Could every line below be transcribed exactly, with the pictures dropped?

Provided entries below:

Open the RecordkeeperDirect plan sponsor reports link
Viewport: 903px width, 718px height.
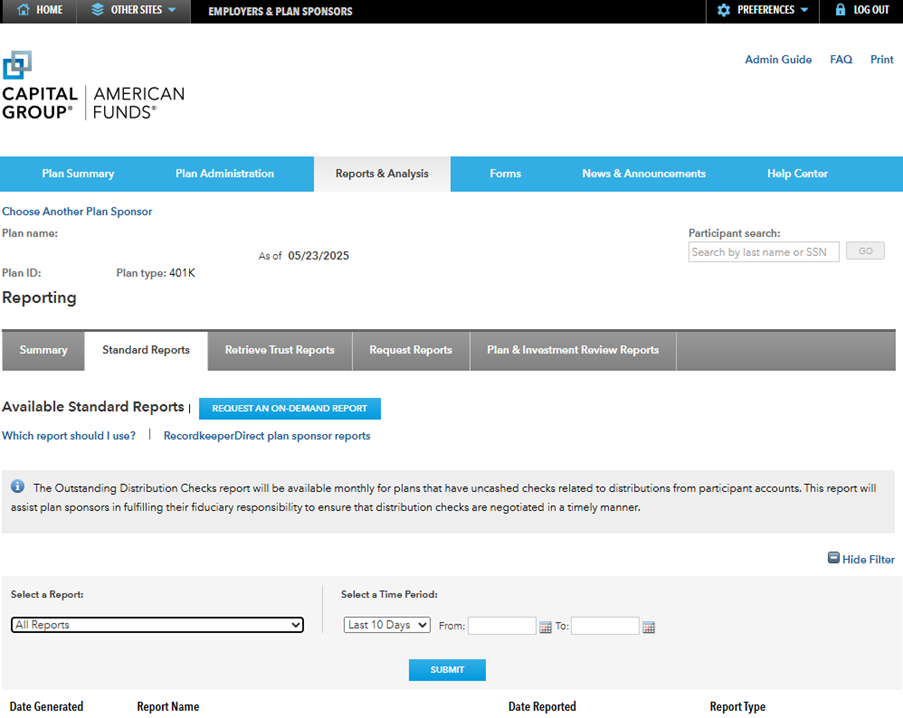(x=266, y=436)
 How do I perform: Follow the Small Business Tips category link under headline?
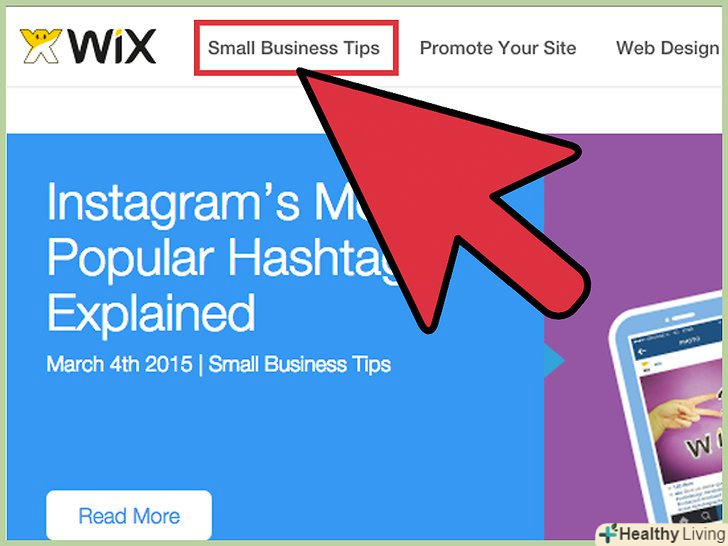pos(299,364)
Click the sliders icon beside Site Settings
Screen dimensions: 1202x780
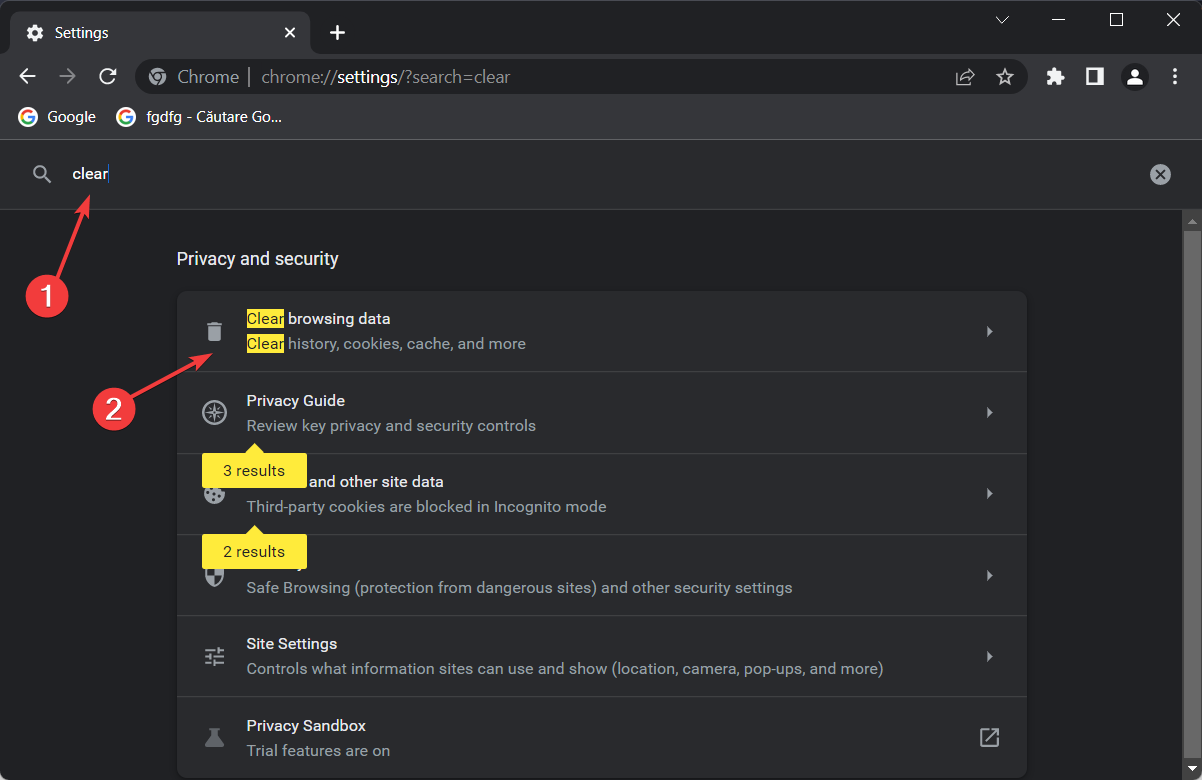pyautogui.click(x=214, y=656)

End of Provided entries.

* [Answer to the problem]
Open the RecordkeeperDirect plan sponsor reports link
Viewport: 903px width, 718px height.
(x=266, y=436)
 How do I perform: Follow the Small Business Tips category link under headline?
pos(299,364)
Click the sliders icon beside Site Settings
Screen dimensions: 1202x780
pyautogui.click(x=214, y=656)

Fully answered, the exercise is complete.